I'm currently writing a program in Python to track statistics on video games. An example of the dictionary I'm using to track the scores :
ten = 1
sec = 9
fir = 10
thi5 = 6
sec5 = 8
games = {
'adom': [ten+fir+sec+sec5, "Ancient Domain of Mysteries"],
'nethack': [fir+fir+fir+sec+thi5, "Nethack"]
}
Right now, I'm going about this the hard way, and making a big long list of nested ifs, but I don't think that's the proper way to go about it. I was trying to figure out a way to sort the dictionary, via the arrays, and then, finding a way to display the first ten that pop up... instead of having to work deep in the if statements.
So... basically, my question is : Do you have any ideas that I could use to about making this easier, instead of wayyyy, way harder?
===== EDIT ====
the ten+fir produces numbers. I want to find a way to go about sorting the lists (I lack the knowledge of proper terminology) to go by the number (basically, whichever ones have the highest number in the first part of the array go first.
Here's an example of my current way of going about it (though, it's incomplete, due to it being very tiresome : Example Nests (paste2) (let's try this one?)
==== SECOND EDIT ====
In case someone doesn't see my comment below :
ten, fir, et cetera - these are just variables for scores. Basically, it goes from a top ten list into a variable number.
ten = 1, nin = 2, fir = 10, fir5 = 10, sec5 = 8, sec = 9...
so : 'adom': [ten+fir+sec+sec5, "Ancient Domain of Mysteries"] actually registers as : 'adom': [1+10+9+8, "Ancient Domain of Mysteries"] , which ends up looking like :
'adom': [28, "Ancient Domain of Mysteries"]
So, basically, if I ended up doing the "top two" out of my example, it'd be :
((1)) Nethack (48)
((2)) ADOM (28)
I'd write an actual number, but I'm thinking of changing a few things up, so the numbers might be a touch different, and I wouldn't want to rewrite it.
== THIRD (AND HOPEFULLY THE FINAL) EDIT ==
Fixed my original code example.
How about something like this:
scores = games.items()
scores.sort(key = lambda key, value: value[0])
return scores[:10]
This will return the first 10 items, sorted by the first item in the array.
I'm not sure if this is what you want though, please update the question (and fix the example link) if you need something else...
import heapq
return heapq.nlargest(10, games.iteritems(), key=lambda k, v: v[0])
is the most direct way to get the top ten key / value pairs, sorted by the first item of each "value" list. If you can define more precisely what output you want (just the names, the name / value pairs, or what else?) and the sorting criterion, this is easy to adjust, of course.
Wim's solution is good, but I'd say that you should probably go the extra mile and push this work off onto a database, rather than relying on Python. Python interfaces well with most types of databases, where much of what you're exploring is already a solved problem.
For example, instead of worrying about shifting your dictionaries to various other data types in order to properly sort them, you can simply get all the data for each pertinent entry pre-sorted based on the criteria of your query. There goes the need for convoluted sorting and resorting right there.

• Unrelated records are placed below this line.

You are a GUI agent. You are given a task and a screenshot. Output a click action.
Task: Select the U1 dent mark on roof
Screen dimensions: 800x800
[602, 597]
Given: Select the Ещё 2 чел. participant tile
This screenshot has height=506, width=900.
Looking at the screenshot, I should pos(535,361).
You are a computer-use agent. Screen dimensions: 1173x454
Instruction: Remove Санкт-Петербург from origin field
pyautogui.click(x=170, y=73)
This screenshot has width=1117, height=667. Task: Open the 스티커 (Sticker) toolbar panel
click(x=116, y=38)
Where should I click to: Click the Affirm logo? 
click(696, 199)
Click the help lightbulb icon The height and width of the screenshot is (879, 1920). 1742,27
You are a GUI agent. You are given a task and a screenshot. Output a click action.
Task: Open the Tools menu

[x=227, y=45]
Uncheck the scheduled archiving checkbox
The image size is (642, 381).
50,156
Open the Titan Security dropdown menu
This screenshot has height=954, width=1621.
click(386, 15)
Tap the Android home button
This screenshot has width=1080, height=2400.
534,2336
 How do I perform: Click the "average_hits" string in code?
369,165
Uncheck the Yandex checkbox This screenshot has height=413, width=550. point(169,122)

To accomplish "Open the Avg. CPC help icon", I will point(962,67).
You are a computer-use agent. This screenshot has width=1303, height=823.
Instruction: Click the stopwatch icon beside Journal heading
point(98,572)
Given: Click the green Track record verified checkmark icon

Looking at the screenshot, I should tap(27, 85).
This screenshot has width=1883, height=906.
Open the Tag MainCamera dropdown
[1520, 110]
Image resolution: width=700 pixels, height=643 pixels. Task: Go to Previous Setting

While dictionaries are tempting to use, because they give the illusion of database-like abilities to access data based on its attributes, I still think they stumble quite a bit with respect to implementation. I don't really have any numbers to throw at you, but just from personal experience, anything you do on Python when it comes to manipulating large amounts of data, you can do much faster and more efficient both in code and computation with something like MySQL.
I'm not sure what you have planned as far as the structure of your data goes, but along with adding data, changing its structure is a lot easier using a database, too.